Dataism is a new ethical system that says, yes, humans were special and important because up until now they were the most sophisticated data processing system in the universe, but this is no longer the case. The tipping point is when you have an external algorithm that understands you—your feelings, emotions, choices, desires—better than you understand them yourself. That’s the point when there is the switch from amplifying humans to making them redundant.

How so?

Take Google Maps or Waze. On the one hand they amplify human ability—you are able to reach your destination faster and more easily. But at the same time you are shifting the authority to the algorithm and losing your ability to find your own way.

What does this mean for Homo sapiens?

We become less important, perhaps irrelevant. In the humanist age the value of an experience came from within yourself. In a Dataist age, meaning is generated by the external data processing system. You go to a Japanese restaurant and have a wonderful dish, and the thing to do is take a picture with your phone, put it on Facebook, and see how many likes you get. If you don’t share your experiences, they don’t become part of the data processing system, and they have no meaning.

Does the shift toward Dataism matter for politics?

In the 20th century, politics was a battleground between grand visions about the future of humankind. The visions were grounded in the Industrial Revolution and the big question was what to do with new technologies like electricity, trains, and radio. Whatever you say about figures like Lenin or Hitler, you cannot accuse them of lacking vision.

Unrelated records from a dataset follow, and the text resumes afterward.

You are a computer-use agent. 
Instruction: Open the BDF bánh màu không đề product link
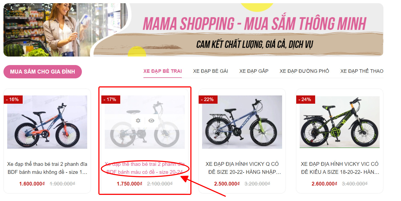(47, 168)
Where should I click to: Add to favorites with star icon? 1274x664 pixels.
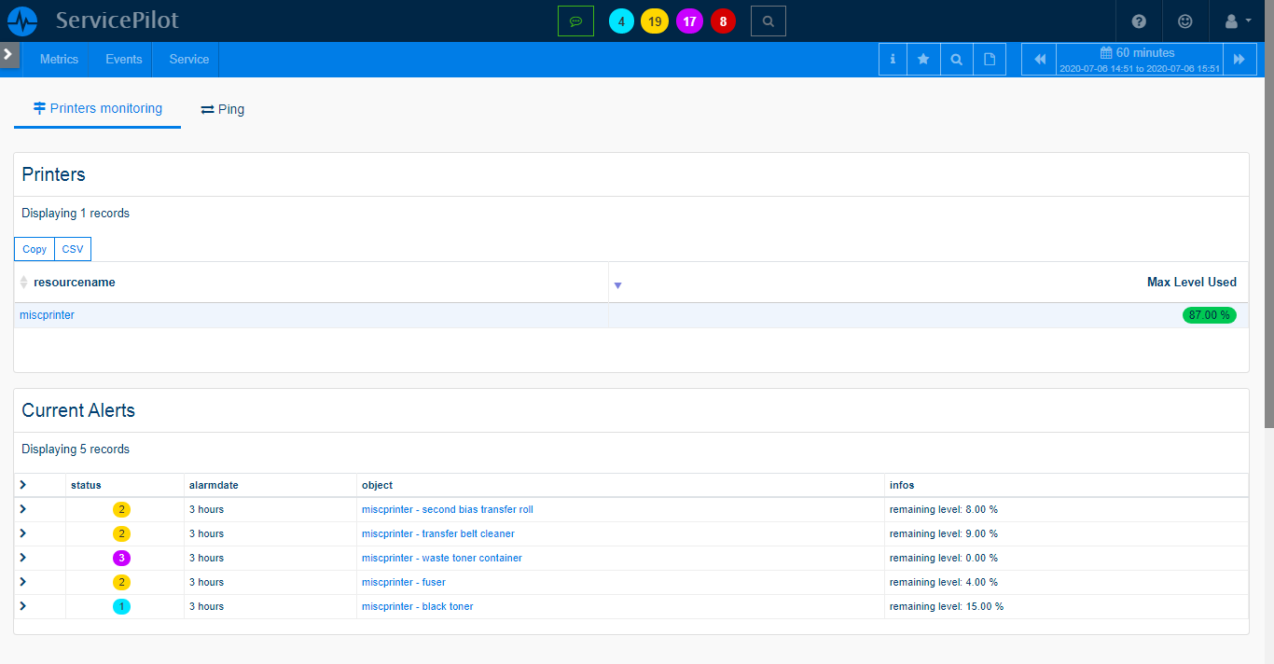click(x=923, y=60)
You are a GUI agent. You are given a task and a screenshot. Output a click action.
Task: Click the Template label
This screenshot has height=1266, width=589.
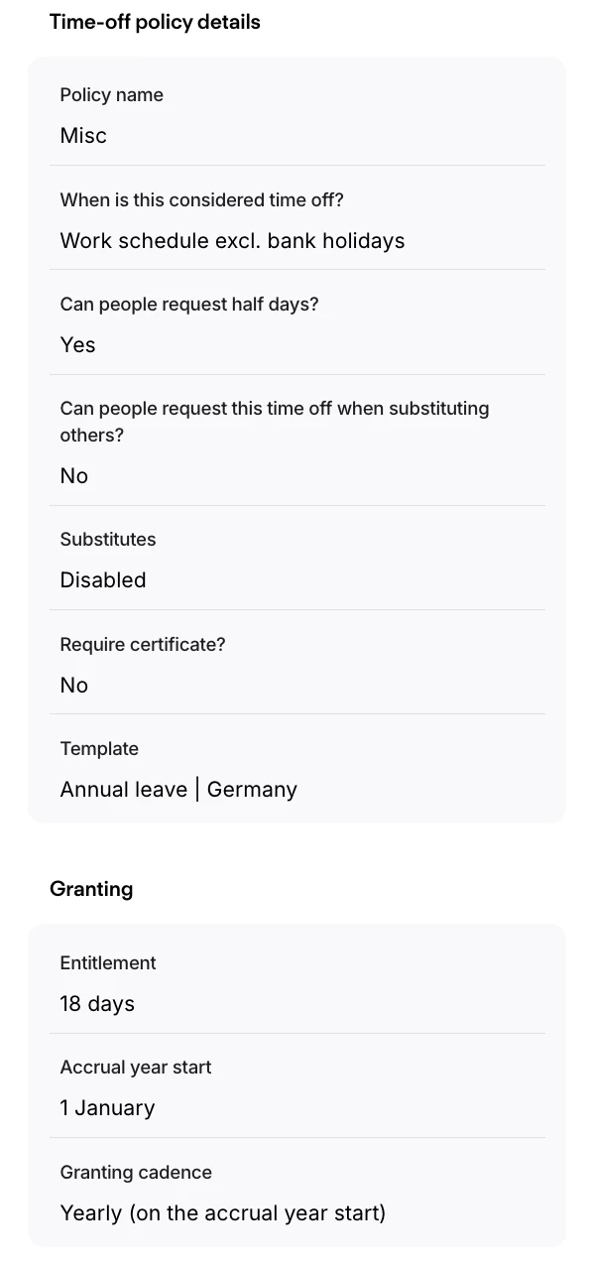pyautogui.click(x=99, y=749)
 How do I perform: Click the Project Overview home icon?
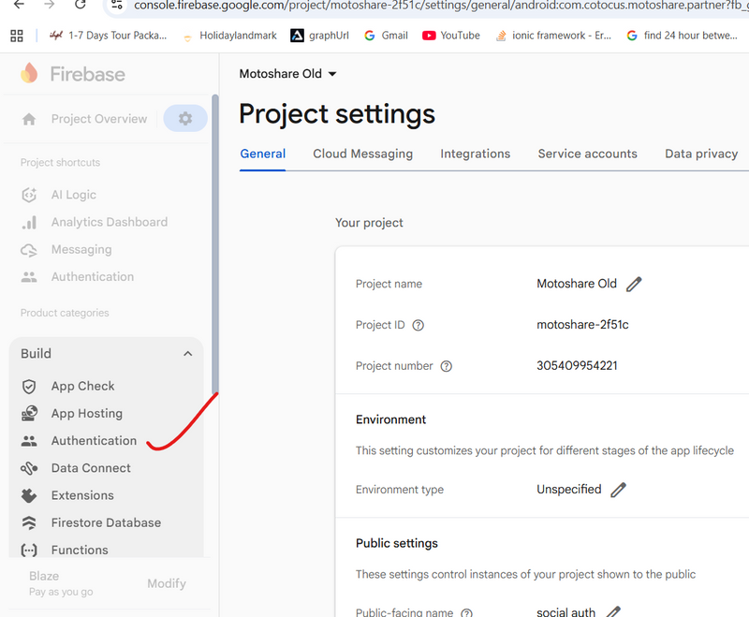(29, 119)
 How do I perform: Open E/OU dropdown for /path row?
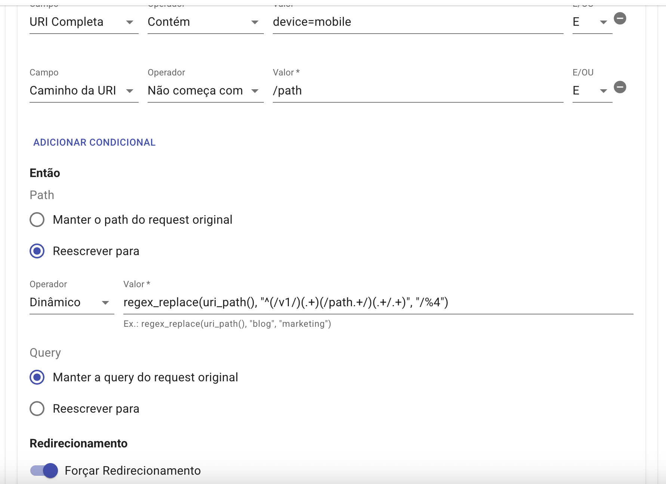pyautogui.click(x=592, y=91)
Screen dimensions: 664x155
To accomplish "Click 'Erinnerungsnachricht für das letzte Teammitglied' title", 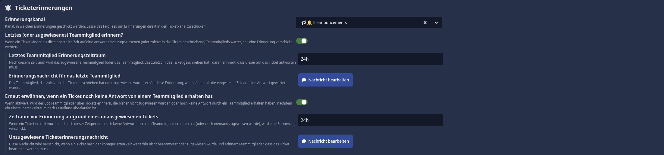I will point(64,76).
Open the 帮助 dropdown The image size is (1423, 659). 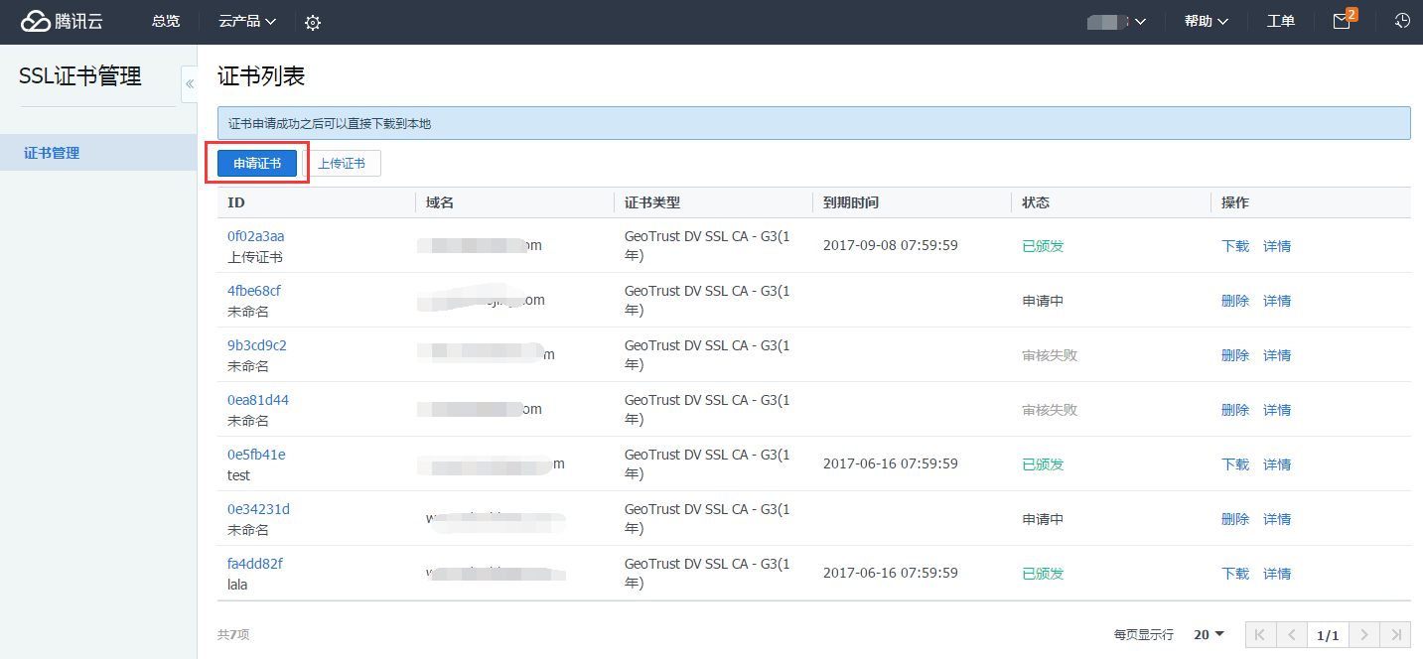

Today, nobody in politics has any kind of vision; technology is moving too fast, and the political system is unable to make sense of it.

Who can make sense of it?

The only place you hear broad visions about the future of humankind is in Silicon Valley, from Elon Musk or Mark Zuckerberg. Very few other people have competing visions. The political system is not doing its job.

So tech companies become our new rulers, even gods?

When you talk about God and religion, in the end it’s all a question of authority. What is the highest source of authority that you turn to when you have a problem in your life? A thousand years ago you’d turn to the church. Today, we expect algorithms to provide us with the answer—who to date, where to live, how to deal with an economic problem. So more and more authority is shifting to these corporations.

Can we opt out?

The simplest answer is no. It will become extremely difficult to unplug, and it has to do with health care, which will increasingly rely on internet-connected sensors. People will be willing to give up privacy in exchange for medical services that tell you the first day cancer cells start spreading in your body. So we might reach a point when it will be impossible to disconnect.

What can we be hopeful about?

There’s a lot to be hopeful about. In 20 to 30 years the hundreds of millions of people who have no health care will have access to AI doctors on their mobile phones offering better care than anyone gets now. Driverless cars won’t eliminate accidents, but they will drastically reduce them.

Phew … so we’re not doomed?

Humanity has proven its ability to rise to the challenge posed by dangerous new technologies—in the 1950s and ’60s many ­people expected the Cold War to end in a nuclear holocaust. That didn’t happen. After thousands of years in which war seemed to be an inevitable part of human nature, we changed how international politics functioned. I hope we’ll also be able to rise to the challenge of technologies like AI and genetic engineering, but we don’t have any room for error.